** Stored items **
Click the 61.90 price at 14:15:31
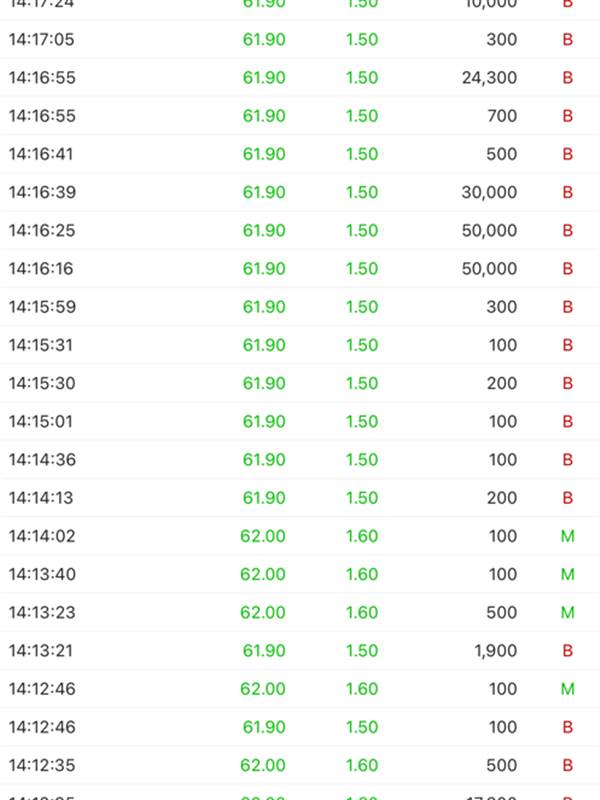600x800 pixels. pyautogui.click(x=264, y=345)
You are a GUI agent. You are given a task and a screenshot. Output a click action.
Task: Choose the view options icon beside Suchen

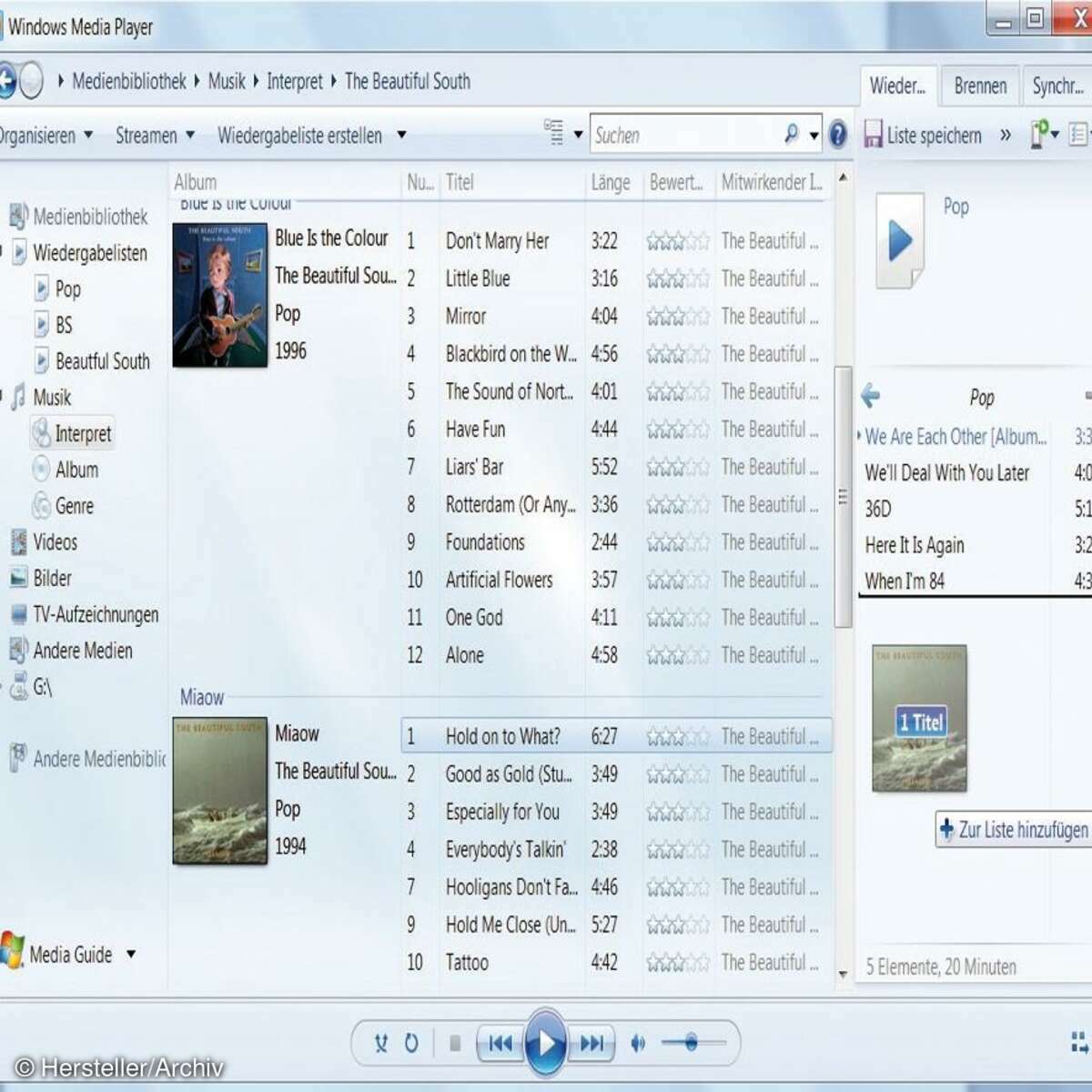[554, 134]
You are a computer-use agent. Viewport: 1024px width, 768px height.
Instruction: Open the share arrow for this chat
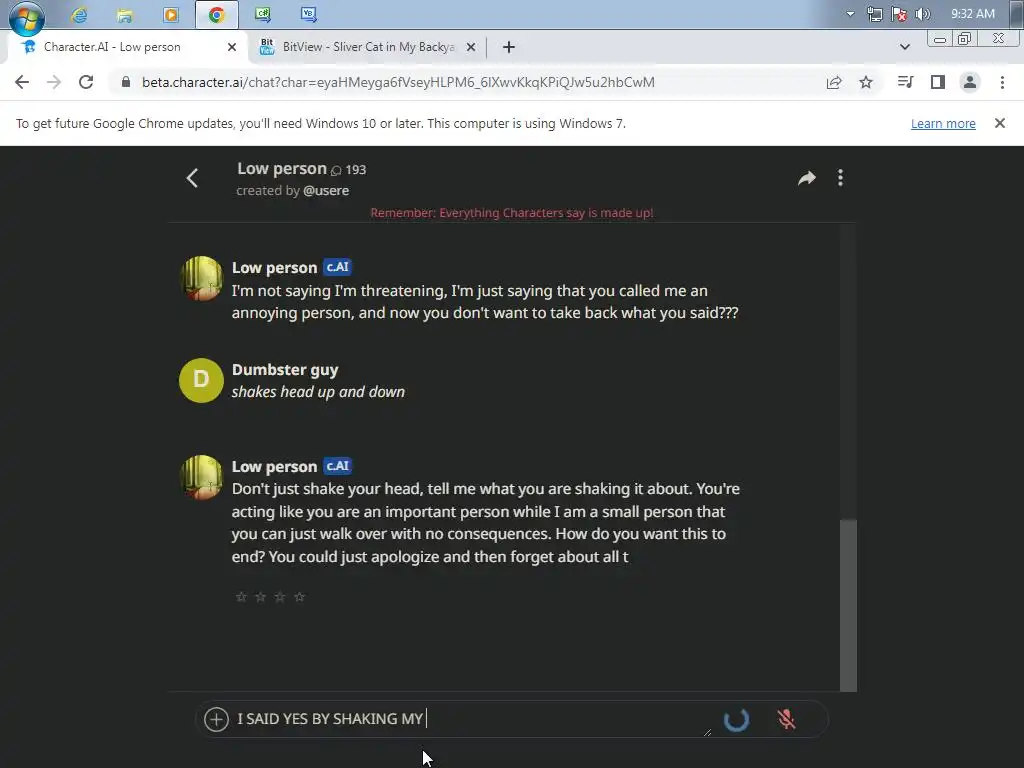tap(807, 178)
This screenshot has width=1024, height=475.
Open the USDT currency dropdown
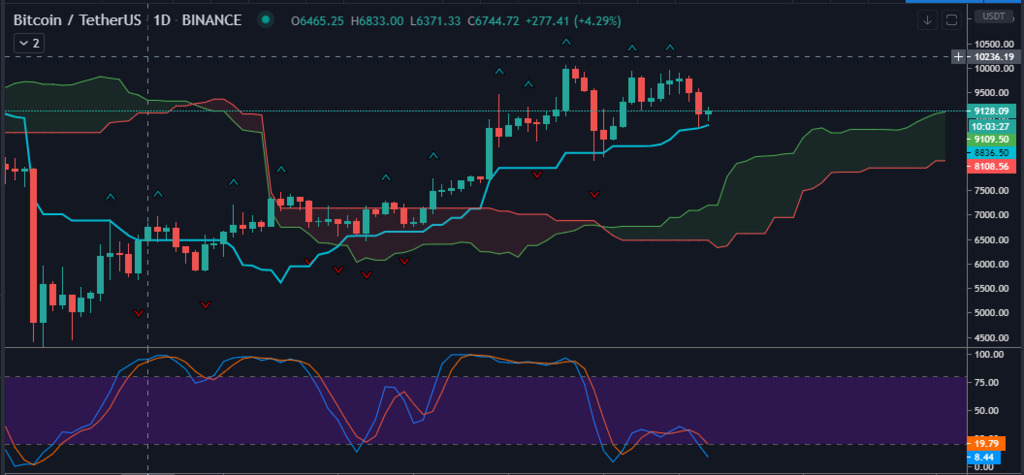pyautogui.click(x=994, y=17)
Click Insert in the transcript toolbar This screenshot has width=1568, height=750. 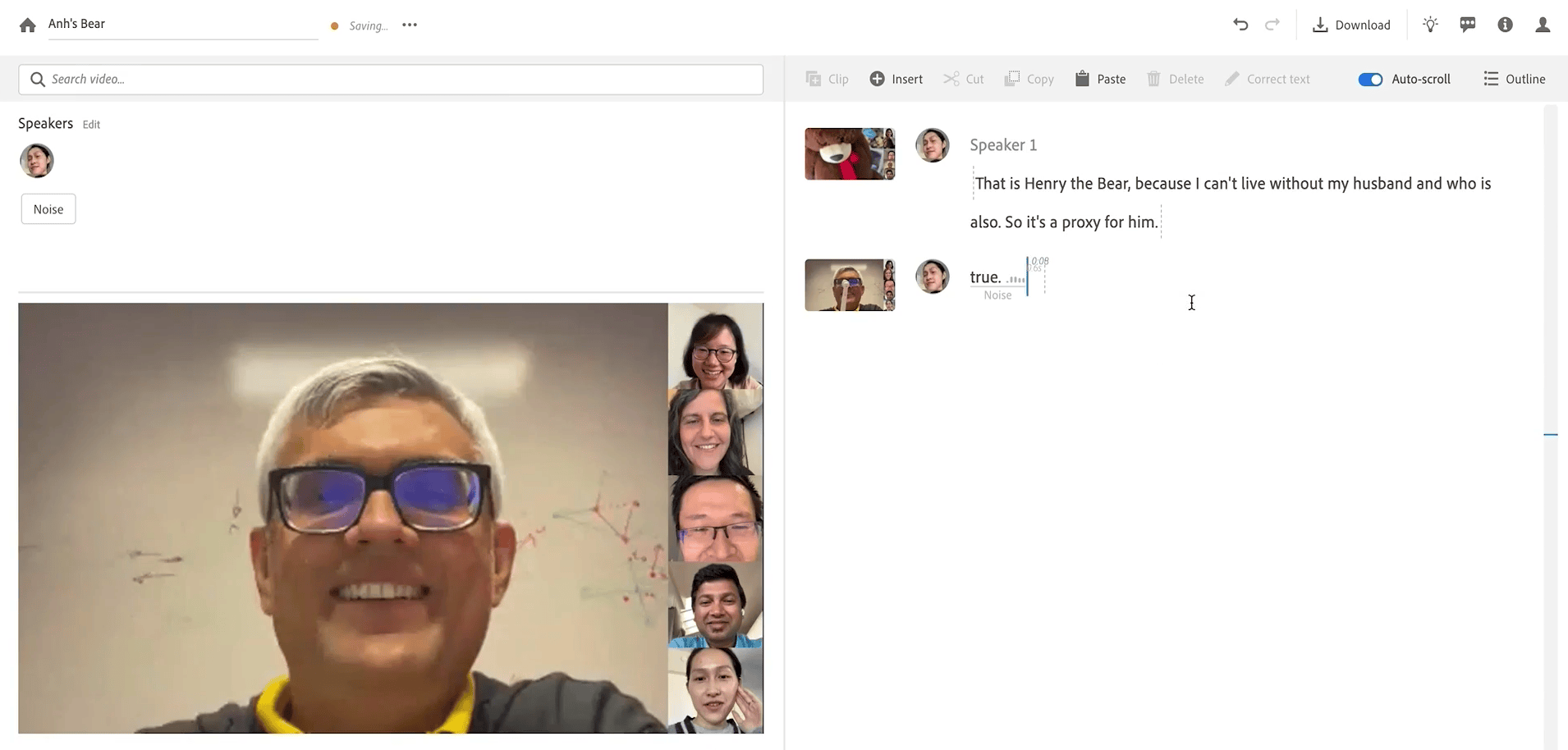coord(896,79)
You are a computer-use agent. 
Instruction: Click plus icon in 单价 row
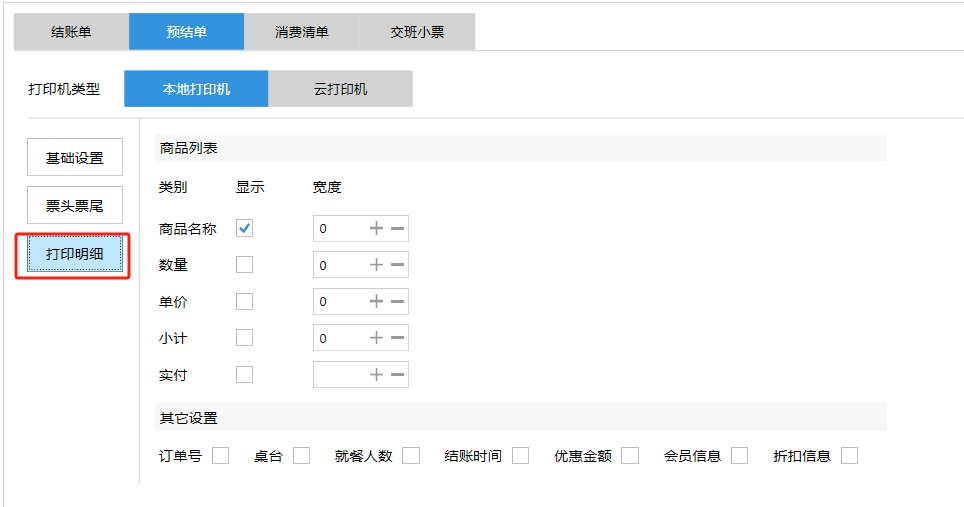377,301
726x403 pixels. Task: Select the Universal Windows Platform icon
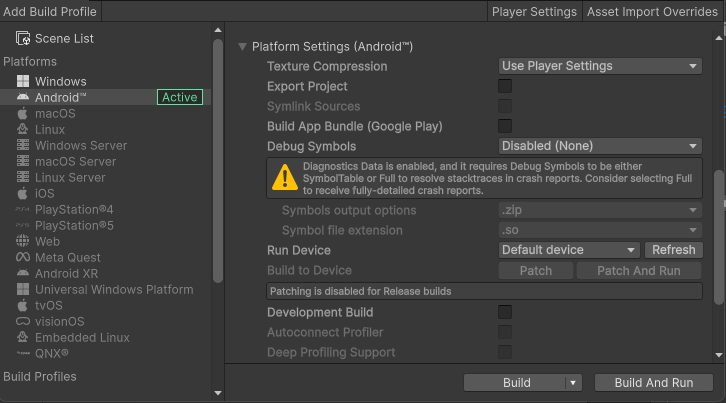click(23, 289)
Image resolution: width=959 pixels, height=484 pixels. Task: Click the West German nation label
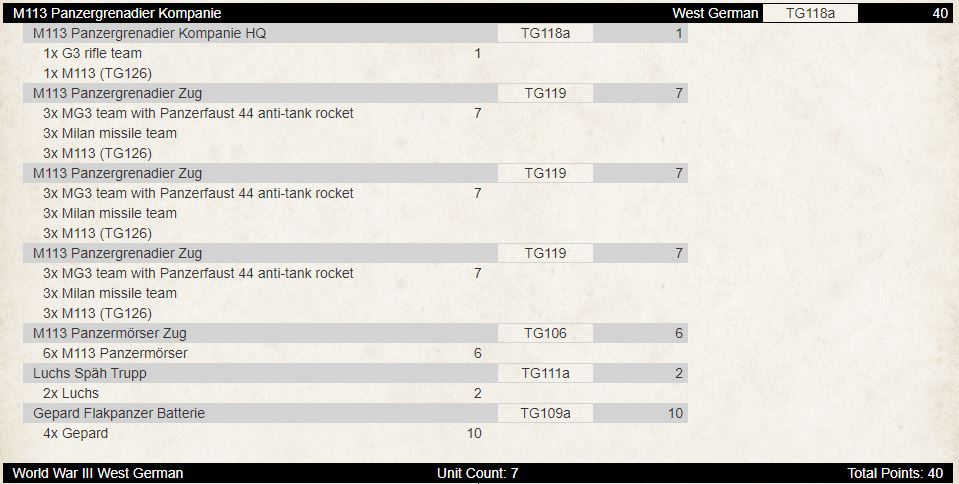715,13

** Action item **
Please copy only the lines from the one that contains "726x403 pixels. Task: Select" through the last line of the records, exactly, and keep every picture out of the copy.

** Exercise answer **
726x403 pixels. Task: Select the Universal Windows Platform icon
click(23, 289)
Image resolution: width=959 pixels, height=484 pixels. Task: Click the West German nation label
715,13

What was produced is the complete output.